Fourthly, LDL preparation could liberate isoprostanes [39], such as 8-epi-PGF a potent vasoconstrictor. However, in our LDL preparation, done under an antioxidant condition and finished by a dialysis, only a negligible concentration of 8-iso-PGF was measured (6–8 pg/mg LDL). Haemodynamic investigations with 8-epi-PGF have shown vasomotor effects in the higher micromolar range [40].

Finally, the most likely hypothesis to explain the vasoconstricting effect observed is that glycated LDL might modify the balance of vasoactive substances produced by the endothelium by decreasing the synthesis and the bioactivity of nitric oxide [23] and/or increasing the production of vasoconstricting substances such as endothelin-1 [41, 42]. Future studies will be implemented to identify the precise mechanisms.

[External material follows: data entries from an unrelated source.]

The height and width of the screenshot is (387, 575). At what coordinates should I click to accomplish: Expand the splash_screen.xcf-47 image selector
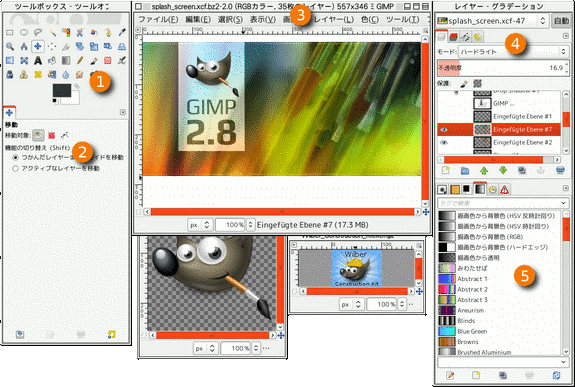click(492, 21)

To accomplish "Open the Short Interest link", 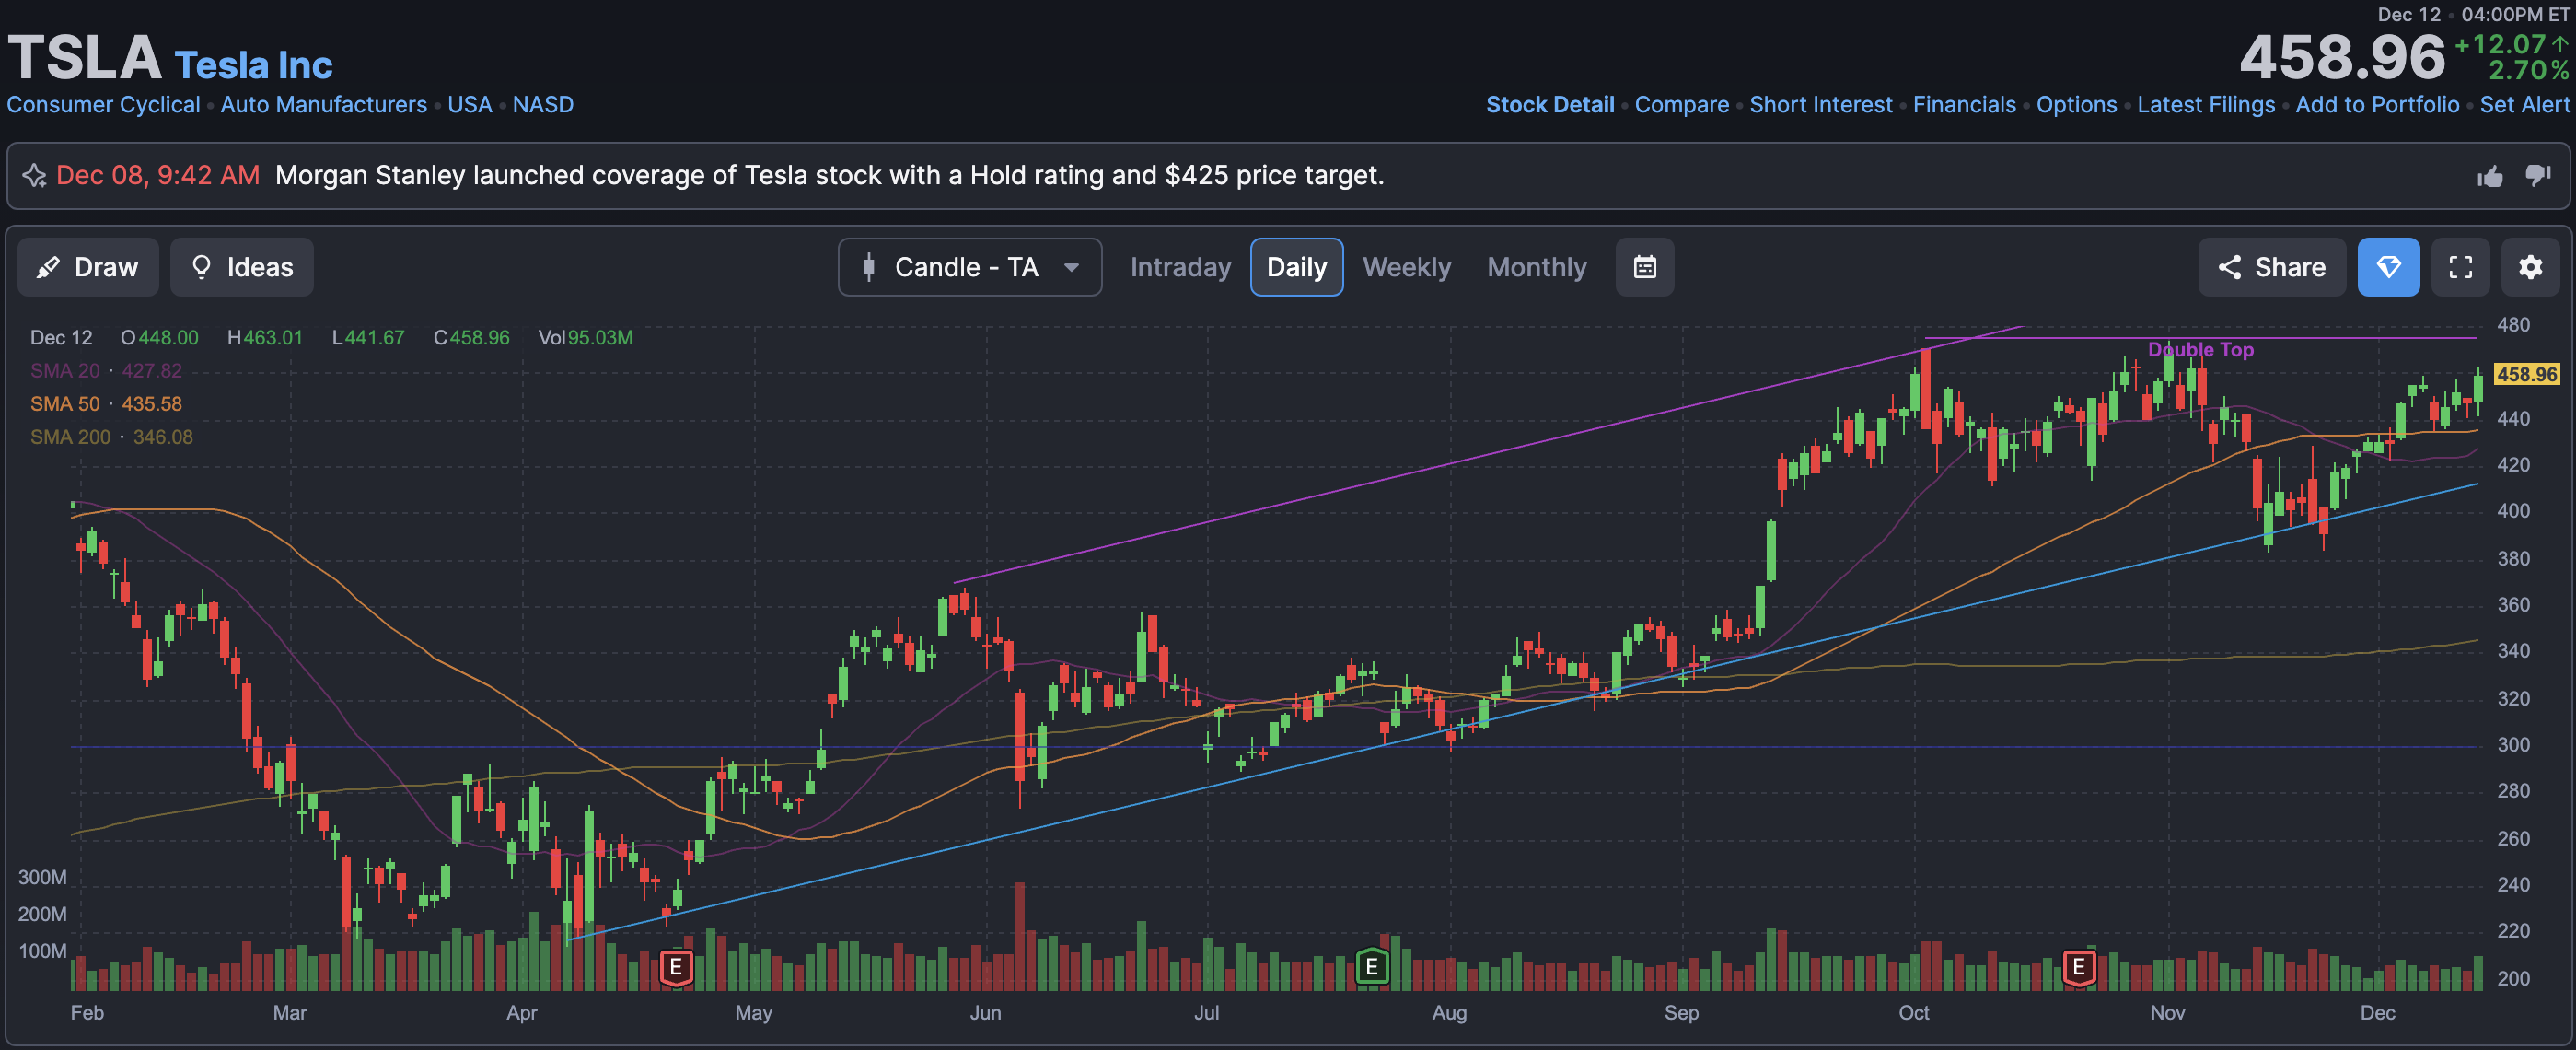I will pos(1820,105).
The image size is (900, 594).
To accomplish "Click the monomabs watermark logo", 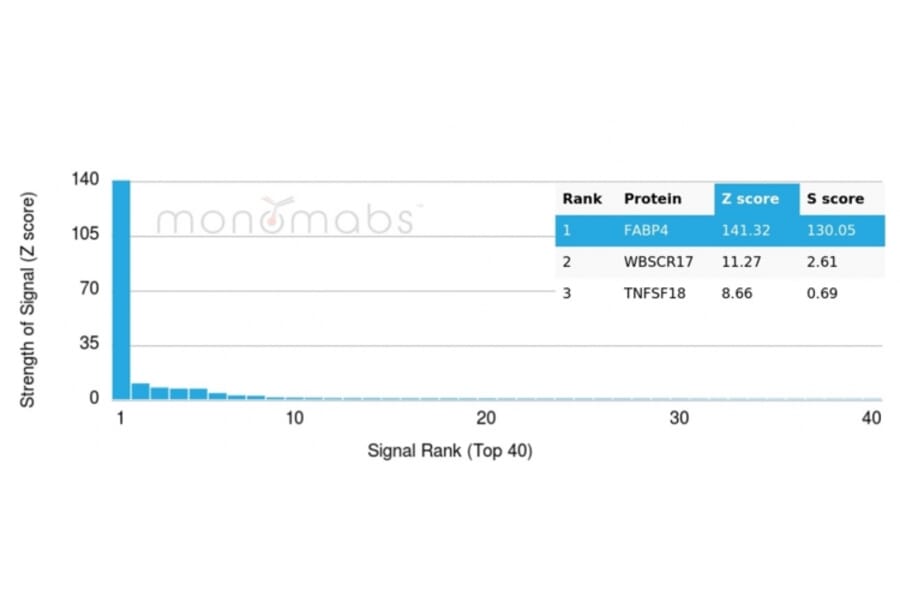I will (x=285, y=216).
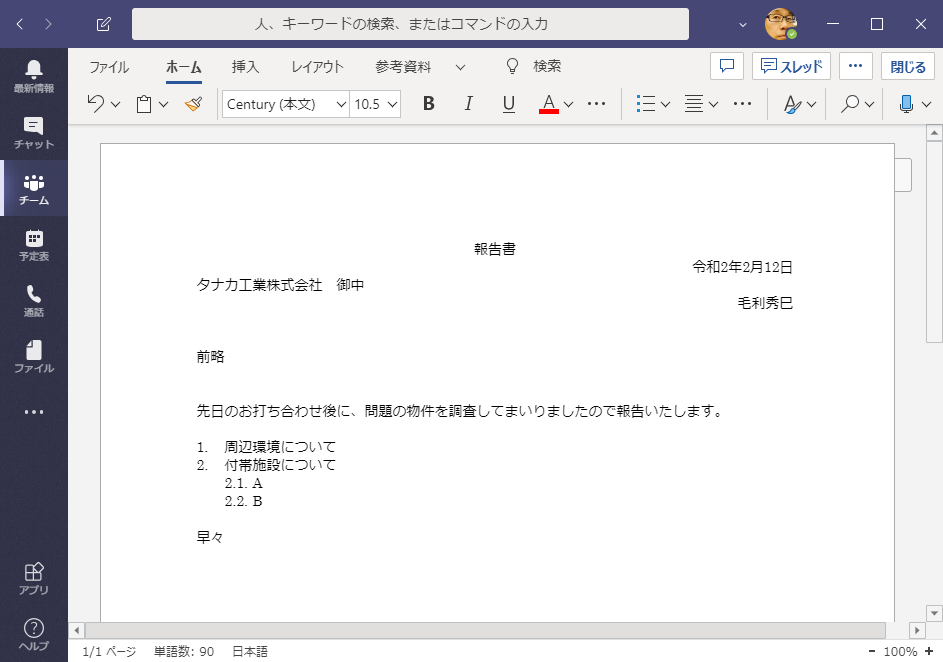Screen dimensions: 943x662
Task: Open the 10.5 font size dropdown
Action: point(392,104)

Whatever the mechanisms involved, by acting on microvascular tone, glycated LDL might contribute to endothelial dysfunction. In diabetes, endothelial dysfunction is considered as a critical and initiating factor in the development of chronic diabetic macro- and microvascular disease and it becomes a great challenge to understand its mechanisms and aetiology [43]. Most of the studies had focused on hyperglycaemia as the main cause of this impaired vascular function but compelling evidence in healthy [44], hypercholesterolaemic [45, 46] and diabetic patients [47] suggests that LDL cholesterol concentration could also be a major cause of alteration of the endothelial function. However, in diabetic patients, impairment of endothelial function occurs even under normocholesterolaemic conditions with a normal LDL concentration [48] and intensive lipid lowering therapy by statins failed to improve vascular reactivity in several studies [49]. It has been also shown that LDL isolated from Type 2 diabetic patients produced greater inhibition of endothelium-dependent relaxation to acetylcholine in rabbit thoracic aorta than did equal concentrations of LDL isolated from control subjects [50]. The authors suggested that qualitative abnormalities of diabetic LDL are able to increase their potency in inhibiting endothelium-dependent relaxation. Our results are in agreement with these findings and suggest that long-term elevation and accumulation of glycated LDL could impair regulation of vascular reactivity, contributing to the development of the chronic diabetic microvascular complications.